The global acceptance of in silico models in lieu of the Ames test under the ICH M7 guidelines is a powerful catalyst for this future.
However, in silico model predictions must continue to develop if they are to provide sufficiently transparent, robust and detailed predictions to support confident decisions across more complex endpoints.
Our close engagement with members gives us an almost unique understanding of those decisions and what it takes to provide enough support to make them. This spurs us all on to meet those needs – without this, it could become very easy to forget the challenges our members face and the impact of making poorly supported decisions.
When did you first know you wanted to be a scientist?
I’ve wanted to be a scientist for as long as I can remember. I think in truth, it’s just remaining curious and always wanting to understand why. I ended up focussing on chemistry and physics because of the ability to predict and explain what would happen. This contrasts to my early experiences of biology, which I found was based more on observing and classifying.
In the end, chemistry won out because practicals were more exciting (burning something will always beat measuring how high a ball will bounce!!).
How did you get here? Tell us about your background.
After a PhD in organic chemistry (and yes, a few unplanned fires), I joined Pfizer as a medicinal chemist, eventually leading teams across a range of endpoints from early lead discovery through to delivering candidates for development.
One recurring theme throughout my 20-year career at Pfizer was my desire to fail less often; so I spent considerable time trying to predict PK profiles and off-target toxicology ahead of synthesis. When Pfizer closed Sandwich in 2011, I moved to Lhasa with the hope of finally being able to predict those key causes of failure. While we’ve not finished yet, we are getting better and better!
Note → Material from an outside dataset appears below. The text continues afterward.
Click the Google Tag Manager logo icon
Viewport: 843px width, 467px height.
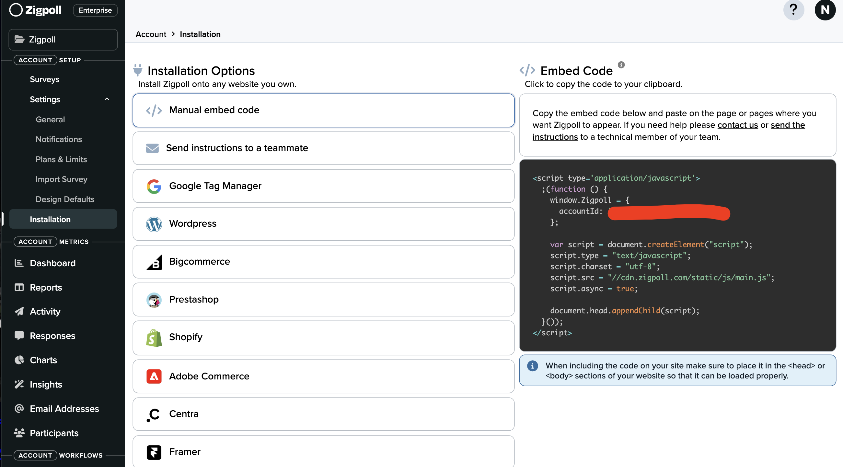pos(154,186)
My background in the pharma industry is something I particularly value; having been an end-user of models, including Derek, I understand some of the decisions that our models are supporting.
If you could have dinner with any scientist, past or present, who would it be and what would you like to ask him or her?
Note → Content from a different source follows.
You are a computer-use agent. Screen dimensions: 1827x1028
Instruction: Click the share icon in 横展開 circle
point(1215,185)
That’s a really hard question, but I suppose if I have to answer then the last person I researched was the Swiss mathematician Euler. I’d wanted to understand a clinical trial design that used a Latin Square and I ended up discovering that Euler inspired the name of this model, which is also behind Sudoku puzzles. Leonhard Euler was influential across many areas of maths including calculus, graph theory, topology, and mathematical functions, but he was also able to apply this theoretical maths to real-world problems. If that wasn’t remarkable enough, he averaged a maths paper a week in 1775, despite losing his sight, and his books on physics and maths were widely read by non-mathematicians. The latter fact would give me a sporting chance of understanding some of these mathematical concepts if I was to meet him!
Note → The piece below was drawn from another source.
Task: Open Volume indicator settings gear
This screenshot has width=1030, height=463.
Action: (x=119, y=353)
Do you have any advice for students considering a career in science?
Quite simply, nobody can tell you the best route because there are so many different ways to get into science.
For learning about a subject, the explosion in online resources available from universities, e-learning companies or even articulate ‘youtubers’ makes almost any subject accessible. It is fascinating to compare my journey (involving hours sitting in lecture theatres and libraries) to today, where it is possible to take a video-based lecture course anytime, anywhere, which you can even rewind and re-watch!
Similarly, it is now much easier to research different companies, jobs and even interview techniques online, and to seek out people who could help you, using communities like LinkedIn.
So in conclusion, my advice is to get out there and explore!